◆ Extract
------------------------

We all have that one period in our lives that we regard is the best of them all. Be it your childhood, school years or university time, there's all that one period - if not year - that you'll do anything to get back. Maybe because your current situation is crap and everything is just getting tougher - which is the case as we grow into adulthood for the most of us. Exceptions exist, of course.
This was during our orientation, 2017 |
For me, if you ask me what's the best year I've ever had, I would answer - with absolute confidence - it's 2017, which is my first year in university as a Diploma in Mass Communication student. To be absolutely fair, my Diploma journey actually started quite close to the end of that year which was on the 17th of August, 2017. Regardless, it remained to be the best year I've had, now that I think about it, pondering upon in my sleepless nights. Allow me to elaborate.
I was just fresh out of high school, having completed my IGCSE the year before. I remembered as I walked onto the stage during our graduation ceremony, I was full of hopes. My eyes were loaded up with tears, unable to contain my joy that I've finally ended my school years, looking forward to the next phase of life. As I walked into the campus gate for the first time, I was full of aspiration and hope. I wanted to be an automotive writer, and that first footstep into the campus seemed like my dream would finally come true, having spent my years reading PaulTan and other automotive publication websites since 2012 and wanting to be "one of them" someday. I met a lot of new people and the university experience was a far cry compared to high school. For the first time, I have a social life outside my high school, although I was still close to my fellow juniors and batchmates at this stage.

------------------------

◆ Dataset section
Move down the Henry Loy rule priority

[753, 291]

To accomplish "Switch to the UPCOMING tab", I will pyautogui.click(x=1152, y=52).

------------------------

◆ Tasks to perform
1. In the essay about the writer's best year, on what date did the Diploma journey start?
2. Please pick up the essay about the writer's best year after its final sentence and carry it forward.

◆ Outputs by task
1. It started on the 17th of August, 2017.

2.
But all of my hopes and dreams gradually became to deteriorate by the middle of 2018. For reasons that I couldn't explain, I begin failing subjects and by the time 2019 rolled along, my hopes and dreams that I once had in 2017 have all but gone down the drain. At this point, it wasn't about fulfilling my dream - it was about finishing the damn course. I contemplated dropping out several times, but I stuck on regardless, eventually getting to do my internship in January 2020.
That was of course... until the pandemic happened and we were throw into a lockdown in March. One that we successfully went through, enjoyed for a bit, and now we're back here again.